Page text =

At only seven years old, Virginia is taken from her family. She is taken from her home, which is inside a small mud-walled hut that she shares with her parents, her brother and sister, their guinea pigs, and her goat. She is taken from her life outside where she pastures her sheep in the valley, works in the corn and potato fields, and plays beneath the mountain that looms over the village. Virginia, who is an indígena (an indigenous person), is taken away from everyone, everything, and every place she has known - to become a servant for a Spanish-descended mestizo couple and their child.
The Queen of Water by Laura Resau and María Virginia Farinango is a novel based on the true story of María Virginia's incredible childhood journey. It explores the hard lines that are drawn between class and ethnicity, the brutality of accepting and perpetuating stereotypes, and the incredible strength and wisdom of one girl as she redraws those lines and finally emerges as a whole and grounded young woman.
This book pulls no punches. It does not sugar-coat María Virginia's experiences as a servant for a middle class mestizo family. She is dealt a cruel hand, and Laura Resau deftly writes about the details of her abuse - both physical and emotional - and her dreams of escaping her situation. Not easy stuff to read. But Laura also lyrically writes about Virginia's courage and determination - to learn to read, to understand science, to leave her abusive situation, to become the person she is meant to become - and the ways in which she slowly achieves these goals. An amazing story.
The book is a true collaboration between Laura and María Virginia. It is clear that over the course of working together, these two women found a deep respect for one another, a balance in their distinctive roles, and a way to share the weight of this incredible story. And this collaboration is, hands down, the most extraordinary thing about the book.
Because they were both so present at the time, Resau and Farinango were able to weave their skills and talents together, which now allows the story to unfold, page by page, in a very immediate way, enabling the reader to be present too. And so the reader is also able to participate in the collaboration.

Given information =
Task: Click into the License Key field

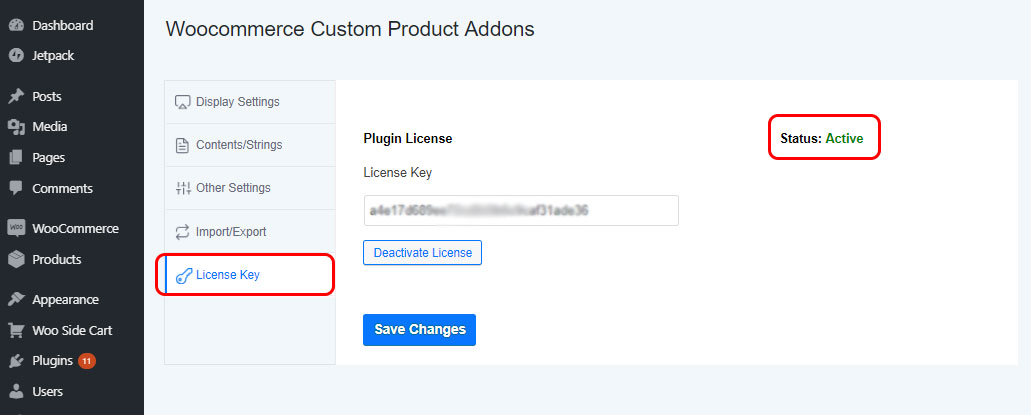Action: pyautogui.click(x=521, y=210)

Aim 1 = In the review of The Queen of Water, who does Virginia become a servant for after she is taken from her family?
Aim 2 = Continue the review of The Queen of Water, starting after its final sentence.

Exercise answer 1 = A Spanish-descended mestizo couple and their child.

Exercise answer 2 =
And what a collaboration! María Virginia is a person who defies categories. She has a foot in each world - indígena and mestizo - and still creates a space that is brand new. Like water, she flows, changes, adapts, and carves out her own space in this world.
The Queen of Water is a story for anyone who has ever felt caught between worlds or for anyone wanting that experience. It is a lyrical, moving, honest, and, yes, exceptionally present book.
About the Authors
With a background in cultural anthropology and ESL-teaching, author Laura Resau has lived and traveled in Latin America and Europe. Her experiences inspired her novels, among them: What the Moon Saw, The Indigo Notebook, and The Queen of Water. She lives with her husband and toddler in Colorado, and she donates a portion of her royalties to indigenous rights organizations in Latin America. For more information, please visit her bio page.
María Virginia Farinango was born in a small Quichua community in the Ecuadorian Andes. The Queen of Water is based on the true story of her girlhood and her struggle to find her place between two cultures. She is now working toward a degree in psychology and lives in Otavalo with her husband and her son. For more information, please visit her bio page.
Photo credit: Tina Wood (Resau)
Photo credit: Ken Burgess (Farninango)
This review was originally published in May 2011, and has been updated for the March 2012 paperback release. Click here to go to this issue.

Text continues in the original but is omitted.